He, She and It
- Author: Marge Piercy
- Language: English
- Genre: Cyberpunk
- Published: 1991
- Publisher: Alfred A. Knopf
- Publication place: United States
- Media type: Print
- Pages: 448
- ISBN: 0-679-40408-2

= He, She and It =

1991 novel by Marge Piercy

He, She, and It (retitled Body of Glass in the United Kingdom) is a 1991 cyberpunk novel by American writer Marge Piercy. It won the Arthur C. Clarke Award for Best Science Fiction Novel in 1993. The novel, set in a post-apocalyptic America, follows a romance between a human woman and a cyborg created to protect her community from corporate raiders. The novel also interweaves a secondary narrative of the creation of a golem in 17th century Prague. Like Piercy's earlier novel Woman on the Edge of Time (1976), He, She, and It also examines themes such as gender roles, political economy, and environmentalism. In the mid-twenty-first century, Norika (formerly North America) is a toxic wasteland. Dominated by powerful corporations known as "multis", the region includes environmental domes, independent "free towns", and the chaotic "Glop", where most Norikans live in violent, polluted conditions ruled by gangs and warlords.

==Plot summary==
The story of He, She and It takes place in North America in the year 2059. The economic and political power is held by a few multis—huge multinational enterprises with their own social hierarchies, that are able to produce an affluent society. However, the main part of the population lives in the glop (megalopolis) outside of the multis' enclaves within an environment that has mainly been destroyed. There, life is dominated by poverty, gang wars, and the law of the strongest. An exception to this is the so-called free towns that are able to sell their technologies to the multis but remain autonomous. Communication is handled via a network that allows the participants to project themselves into Cyberspace.

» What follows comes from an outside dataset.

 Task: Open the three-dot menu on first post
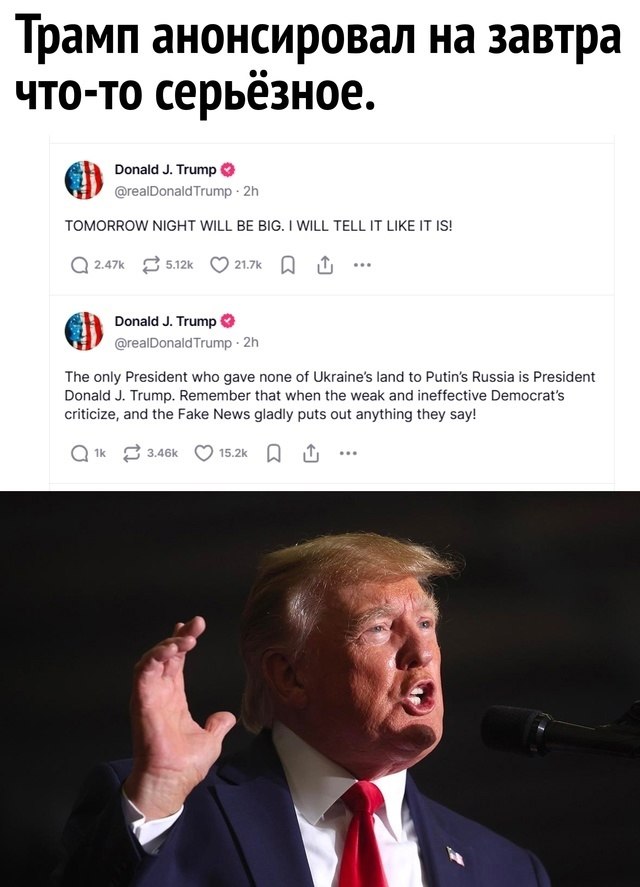(362, 265)
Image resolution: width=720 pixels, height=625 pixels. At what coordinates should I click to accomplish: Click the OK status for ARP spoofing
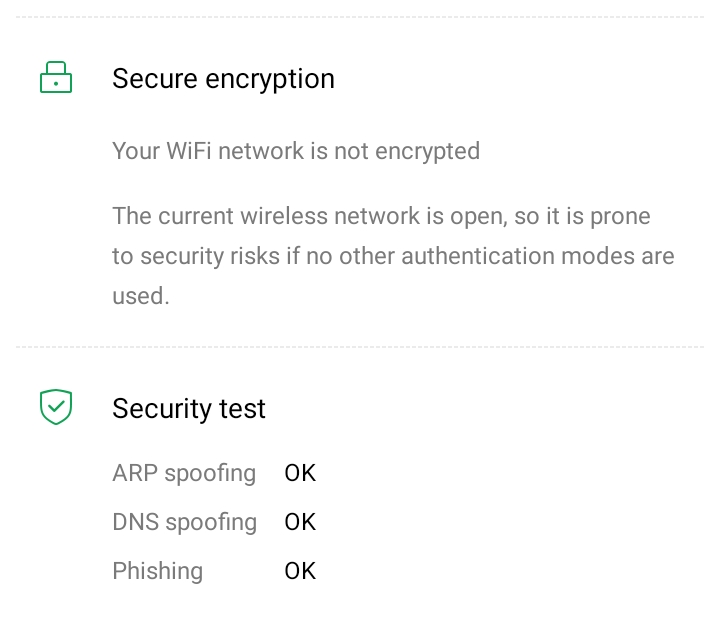coord(300,472)
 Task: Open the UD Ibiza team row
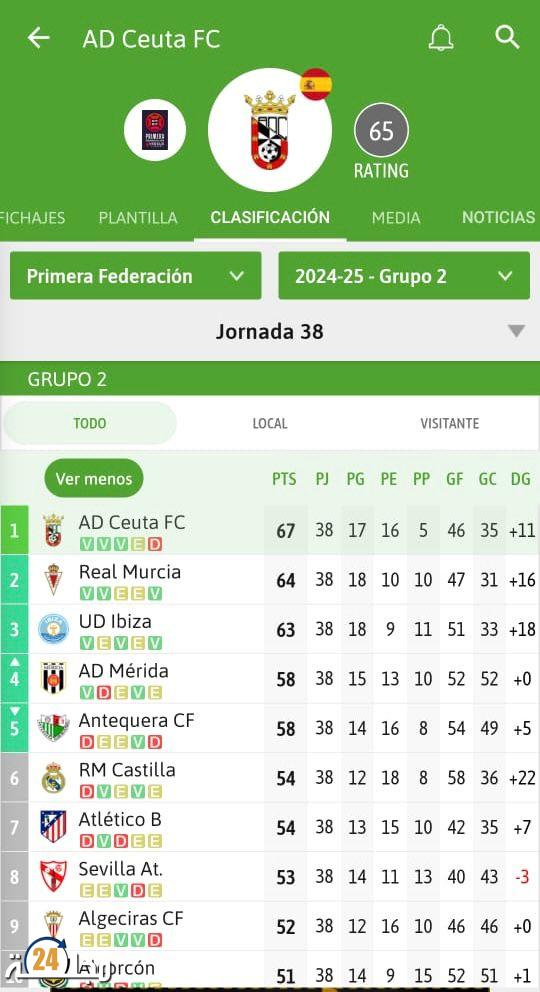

When the protagonist, Shira, loses custody of her son Ari to her ex-husband Josh, she returns from her multi, Yakamura-Stichen (Y-S), to her hometown Tikva (Hope in Hebrew) - a Jewish freetown. There, she starts working on the socialisation of the cyborg Yod (the tenth letter in Hebrew and a symbol for God in Kabbalah), who has been created illegally by Avram to protect the city. Yod is the tenth cyborg (a robot with human appearance and programmed human characteristics) in a row of previously failed experiments whose programming has partially been completed by Malkah, Shira's grandmother. Shira and Yod build up a (sexual) relationship between them and Shira's childhood sweetheart Gadi, Avram's son, also comes back to Tikva, due to his banishment for sleeping with a young girl. During the time when Malkah is working on a chimaera (security software) to protect the city from an online attack, she is attacked by Y-S, but Yod is able to stop the attack.

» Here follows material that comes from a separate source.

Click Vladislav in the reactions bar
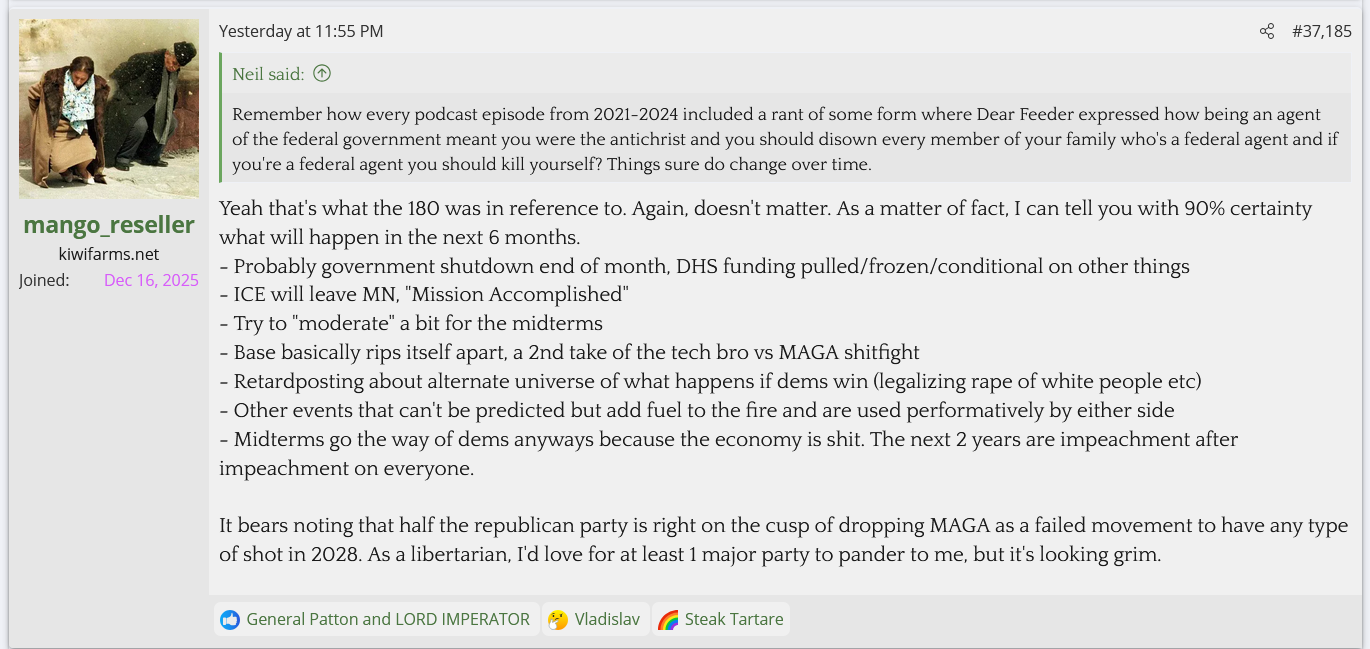This screenshot has height=649, width=1370. pyautogui.click(x=607, y=620)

Eventually, Y-S invites Shira to a new custody hearing for her son. Shira, newly reunited with her mother, Riva, attends the hearing at a communications blackout spot, accompanied by Yod, Riva, and Nili (a biotechnologically enhanced woman from nuclear-devastated Israel), attends. The situation escalates into violence, resulting in casualties among the Y-S delegation and Riva. In response, Shira, Malkah, and Yod decide to infiltrate the Y-S network base successfully, obtaining personnel files that unveil a conspiracy against Shira and Tikva.

In the next phase, Shira, Yod, Nili, and Gadi enter the Glop, connecting with an underground group where they discover Riva alive and involved in resistance activities. Venturing into the Y-S enclave in Nebraska, they aim to kidnap Ari, resulting in Yod killing Josh. Back in Tikva, Shira's family experiences a brief respite before Y-S invites them to a net meeting, demanding Yod for its technology. Avram agrees, hoping to create another cyborg, but Yod ensures that his self-destruction causes a simultaneous explosion in Avram's lab. Avram perishes, and with his notes destroyed, the creation of another cyborg becomes impossible.

Finally, Malkah leaves Tikva with Nili to visit a secret town in post-nuclear holocaust Israel and to profit from the possible biotechnological enhancements. Shira is integrated into Tikva's society further. When she discovers copies of the notes concerning Yod, she initially plans on recreating Yod, but ultimately she respects his wishes and destroys them.

The main plot is interwoven with a story Malkah tells Yod that deals with Rabbi Judah Loew who Malkah depicts as her ancestor living in the ghetto of Prague around 1600. To protect the Jewish community from the Christian mob, Loew uses the knowledge of Kabbalah to create the golem Joseph from clay. His granddaughter Chava, a highly educated woman, teaches Joseph to read and write. Joseph successfully protects the ghetto and begins to think of himself as human and makes a plea for his right to a human existence. However, when the pogrom climate calms down, Loew returns Joseph to clay. The two stories are mutually illuminating, both asking what it means to be human, both from the perspective of man-made life, and that of those who love artificial lives.